=== Passage shown ===

* * * * *

AP exams, in all their anxiety-ridden glory, are officially here. If you’re already sweaty and stressed out and prone to twitching, I have a story that might help—because whatever happens come exam day, you can content yourself with the knowledge that what happened to me probably won’t happen to you. (I said probably. Don’t get complacent.)
It was junior year, just a few days before my first-ever AP exam. I was nervous not just about the exam itself, but also because I was responsible for getting myself to the testing site, and I was worried about being late. It was for this reason that I was having what was probably the most ridiculous argument to ever be conducted over a plate of chili cheese fries. My friends Liam and Allison were insisting that this particular route to the building was faster. I was aggressively in favor of a different one.
"Ours is faster," said Allison.
"It really is," Liam agreed.
I wasn’t going to try their way. I'm stubborn. I’m set in my ways like an old geezer. Besides, I didn’t believe them.

* * * * *

Stored entries
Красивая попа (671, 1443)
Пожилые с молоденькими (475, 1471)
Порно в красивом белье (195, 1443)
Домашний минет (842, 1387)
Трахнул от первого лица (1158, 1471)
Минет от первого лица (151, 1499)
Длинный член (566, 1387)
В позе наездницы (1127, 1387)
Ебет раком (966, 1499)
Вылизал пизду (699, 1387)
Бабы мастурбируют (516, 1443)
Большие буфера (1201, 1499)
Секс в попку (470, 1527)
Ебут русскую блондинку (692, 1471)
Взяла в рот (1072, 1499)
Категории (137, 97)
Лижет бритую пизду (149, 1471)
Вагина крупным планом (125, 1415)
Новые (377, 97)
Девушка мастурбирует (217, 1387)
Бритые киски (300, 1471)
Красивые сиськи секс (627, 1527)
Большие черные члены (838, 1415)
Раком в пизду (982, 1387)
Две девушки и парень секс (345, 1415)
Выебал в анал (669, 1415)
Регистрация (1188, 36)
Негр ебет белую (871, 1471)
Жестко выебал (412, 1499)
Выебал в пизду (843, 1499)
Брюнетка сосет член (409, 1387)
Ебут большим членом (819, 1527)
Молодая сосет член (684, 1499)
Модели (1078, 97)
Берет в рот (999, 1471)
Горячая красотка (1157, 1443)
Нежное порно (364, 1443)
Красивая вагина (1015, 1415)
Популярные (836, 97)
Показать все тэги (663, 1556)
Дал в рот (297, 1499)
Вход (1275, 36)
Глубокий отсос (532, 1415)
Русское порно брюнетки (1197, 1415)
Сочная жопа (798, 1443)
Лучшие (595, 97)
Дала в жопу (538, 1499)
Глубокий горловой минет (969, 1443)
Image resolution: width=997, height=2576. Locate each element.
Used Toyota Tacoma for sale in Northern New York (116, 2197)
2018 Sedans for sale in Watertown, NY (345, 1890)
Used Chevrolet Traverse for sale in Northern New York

* * * * *

=== Tasks to complete ===
1) In the AP exam story, what food were the narrator and friends arguing over?
2) Write the next part of the AP exam story, picking up after its final sentence in the same first-person voice.

=== Exercise responses ===
1) A plate of chili cheese fries.

2)
But on the morning of the exam, there were circumstances. I had already gone back to the house once because I'd forgotten my pencils, and then I realized I'd left my wallet on the counter when I'd gone back for said pencils. So I turned around again. And then I started to wonder if two pencils and one pen wasn't enough, so I spent about 10 minutes yanking out drawers and flipping over furniture in search of another pen, because if there’s one thing I know in this world, it’s that pens will disappear when you really, really need them.
So finally, finally I was barreling down the road again, properly equipped with photo identification and a fistful of writing utensils as well as anxiety of the highest caliber. And as I came to that fateful stoplight, I suffered a moment’s indecision. I was supposed to arrive at the exam early, and I had already squandered that time. I began to consider the possibility that Liam and Allison's way really was faster, mostly because it was two against one and I am easily persuaded by the power of numbers. And anyway, it was Hail Mary time. So I decided to hang a left.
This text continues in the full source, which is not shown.